▶ Assigned task: Locate every line in the records below that contains the word "will", and copy each one.
________________________________________
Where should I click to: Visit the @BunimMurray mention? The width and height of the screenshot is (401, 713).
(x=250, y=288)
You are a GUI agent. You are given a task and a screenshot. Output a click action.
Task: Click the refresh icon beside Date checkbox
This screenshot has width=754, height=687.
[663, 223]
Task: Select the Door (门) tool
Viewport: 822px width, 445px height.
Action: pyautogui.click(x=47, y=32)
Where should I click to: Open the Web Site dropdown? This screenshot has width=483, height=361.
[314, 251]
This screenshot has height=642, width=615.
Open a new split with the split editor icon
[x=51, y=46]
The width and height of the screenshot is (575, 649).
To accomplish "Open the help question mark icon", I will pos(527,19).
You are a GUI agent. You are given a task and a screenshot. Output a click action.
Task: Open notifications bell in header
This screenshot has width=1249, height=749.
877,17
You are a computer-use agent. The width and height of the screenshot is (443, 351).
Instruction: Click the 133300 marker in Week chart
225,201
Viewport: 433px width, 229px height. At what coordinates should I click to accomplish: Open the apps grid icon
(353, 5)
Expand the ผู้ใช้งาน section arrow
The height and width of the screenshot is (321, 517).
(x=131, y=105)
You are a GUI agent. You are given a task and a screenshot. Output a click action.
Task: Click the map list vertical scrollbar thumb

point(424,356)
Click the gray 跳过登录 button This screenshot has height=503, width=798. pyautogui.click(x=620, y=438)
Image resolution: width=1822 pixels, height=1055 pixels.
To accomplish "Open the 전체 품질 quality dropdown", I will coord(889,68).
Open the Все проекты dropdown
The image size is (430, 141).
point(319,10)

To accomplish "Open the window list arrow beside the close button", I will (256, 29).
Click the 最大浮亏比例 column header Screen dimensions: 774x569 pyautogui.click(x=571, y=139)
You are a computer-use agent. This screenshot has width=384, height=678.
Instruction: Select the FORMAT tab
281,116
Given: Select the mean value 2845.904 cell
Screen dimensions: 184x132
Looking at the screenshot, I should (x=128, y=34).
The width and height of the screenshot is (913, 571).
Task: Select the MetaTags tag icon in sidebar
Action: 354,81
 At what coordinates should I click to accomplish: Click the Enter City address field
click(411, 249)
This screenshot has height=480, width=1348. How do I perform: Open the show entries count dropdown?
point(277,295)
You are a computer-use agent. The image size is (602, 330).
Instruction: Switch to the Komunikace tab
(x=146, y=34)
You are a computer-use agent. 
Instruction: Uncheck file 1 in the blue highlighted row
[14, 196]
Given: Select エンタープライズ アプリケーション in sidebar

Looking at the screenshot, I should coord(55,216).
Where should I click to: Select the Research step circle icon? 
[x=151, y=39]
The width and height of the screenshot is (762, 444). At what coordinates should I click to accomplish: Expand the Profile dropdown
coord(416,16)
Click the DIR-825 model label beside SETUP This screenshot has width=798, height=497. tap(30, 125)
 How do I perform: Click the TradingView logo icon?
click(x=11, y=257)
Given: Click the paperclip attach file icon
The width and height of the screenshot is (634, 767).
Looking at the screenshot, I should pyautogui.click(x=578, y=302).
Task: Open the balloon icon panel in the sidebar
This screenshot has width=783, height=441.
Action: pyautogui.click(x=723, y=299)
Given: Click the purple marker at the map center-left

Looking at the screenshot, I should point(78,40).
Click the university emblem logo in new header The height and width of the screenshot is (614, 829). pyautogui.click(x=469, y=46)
________________________________________
▶ The answer:
To accomplish "Open the help question mark icon", I will pos(527,19).
To accomplish "Open the 전체 품질 quality dropdown", I will coord(889,68).
To accomplish "Open the window list arrow beside the close button", I will (256, 29).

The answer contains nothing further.